» Your objective:
Reproduce the rows from the line with "Open Inventory Filter in fermentables section" up to and including the line with "Image resolution: width=600", substituting "facet panel" for "facet list" and leaving everything else unchanged.

— START —

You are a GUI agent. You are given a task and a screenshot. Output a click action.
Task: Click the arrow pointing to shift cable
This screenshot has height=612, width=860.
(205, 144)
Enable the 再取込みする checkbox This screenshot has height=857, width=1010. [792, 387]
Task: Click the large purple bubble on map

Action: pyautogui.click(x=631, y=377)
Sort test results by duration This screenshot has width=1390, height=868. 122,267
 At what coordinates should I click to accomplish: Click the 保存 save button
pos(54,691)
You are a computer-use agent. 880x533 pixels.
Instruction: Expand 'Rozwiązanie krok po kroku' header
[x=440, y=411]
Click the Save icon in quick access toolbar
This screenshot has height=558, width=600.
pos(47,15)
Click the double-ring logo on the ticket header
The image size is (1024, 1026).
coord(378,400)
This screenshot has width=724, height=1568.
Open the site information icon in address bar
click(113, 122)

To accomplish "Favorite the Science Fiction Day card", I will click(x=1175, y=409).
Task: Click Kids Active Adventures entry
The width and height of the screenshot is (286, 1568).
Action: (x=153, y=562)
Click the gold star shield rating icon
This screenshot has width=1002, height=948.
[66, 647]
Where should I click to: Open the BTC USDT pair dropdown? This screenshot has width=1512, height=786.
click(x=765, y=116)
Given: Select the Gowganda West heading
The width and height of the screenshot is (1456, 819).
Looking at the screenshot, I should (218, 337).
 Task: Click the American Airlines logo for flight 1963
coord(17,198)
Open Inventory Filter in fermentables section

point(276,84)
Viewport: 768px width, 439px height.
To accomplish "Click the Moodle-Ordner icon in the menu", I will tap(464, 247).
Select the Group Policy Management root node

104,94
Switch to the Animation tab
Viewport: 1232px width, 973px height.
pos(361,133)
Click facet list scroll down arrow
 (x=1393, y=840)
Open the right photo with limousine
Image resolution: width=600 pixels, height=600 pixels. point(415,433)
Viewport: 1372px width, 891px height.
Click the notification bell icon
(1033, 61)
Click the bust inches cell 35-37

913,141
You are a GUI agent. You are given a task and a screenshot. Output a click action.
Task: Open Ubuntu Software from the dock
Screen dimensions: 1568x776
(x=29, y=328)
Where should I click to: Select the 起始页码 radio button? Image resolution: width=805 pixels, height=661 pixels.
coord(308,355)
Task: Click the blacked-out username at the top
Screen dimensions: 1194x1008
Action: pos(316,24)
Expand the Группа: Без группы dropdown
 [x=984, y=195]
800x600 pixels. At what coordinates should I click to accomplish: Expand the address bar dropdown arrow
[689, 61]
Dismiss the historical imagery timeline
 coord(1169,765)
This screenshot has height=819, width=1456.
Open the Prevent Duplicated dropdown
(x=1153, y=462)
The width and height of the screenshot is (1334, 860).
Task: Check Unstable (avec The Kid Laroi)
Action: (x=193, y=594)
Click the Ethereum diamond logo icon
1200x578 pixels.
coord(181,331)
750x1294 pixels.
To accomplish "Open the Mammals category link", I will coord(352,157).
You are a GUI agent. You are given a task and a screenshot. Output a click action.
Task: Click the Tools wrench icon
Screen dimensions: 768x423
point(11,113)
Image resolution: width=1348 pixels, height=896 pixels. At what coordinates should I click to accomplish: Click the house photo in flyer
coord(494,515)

— END —

» Solved problem:
Open Inventory Filter in fermentables section

point(276,84)
Viewport: 768px width, 439px height.
To accomplish "Click the Moodle-Ordner icon in the menu", I will tap(464, 247).
Select the Group Policy Management root node

104,94
Switch to the Animation tab
Viewport: 1232px width, 973px height.
pos(361,133)
Click facet panel scroll down arrow
 (x=1393, y=840)
Open the right photo with limousine
Image resolution: width=600 pixels, height=600 pixels. point(415,433)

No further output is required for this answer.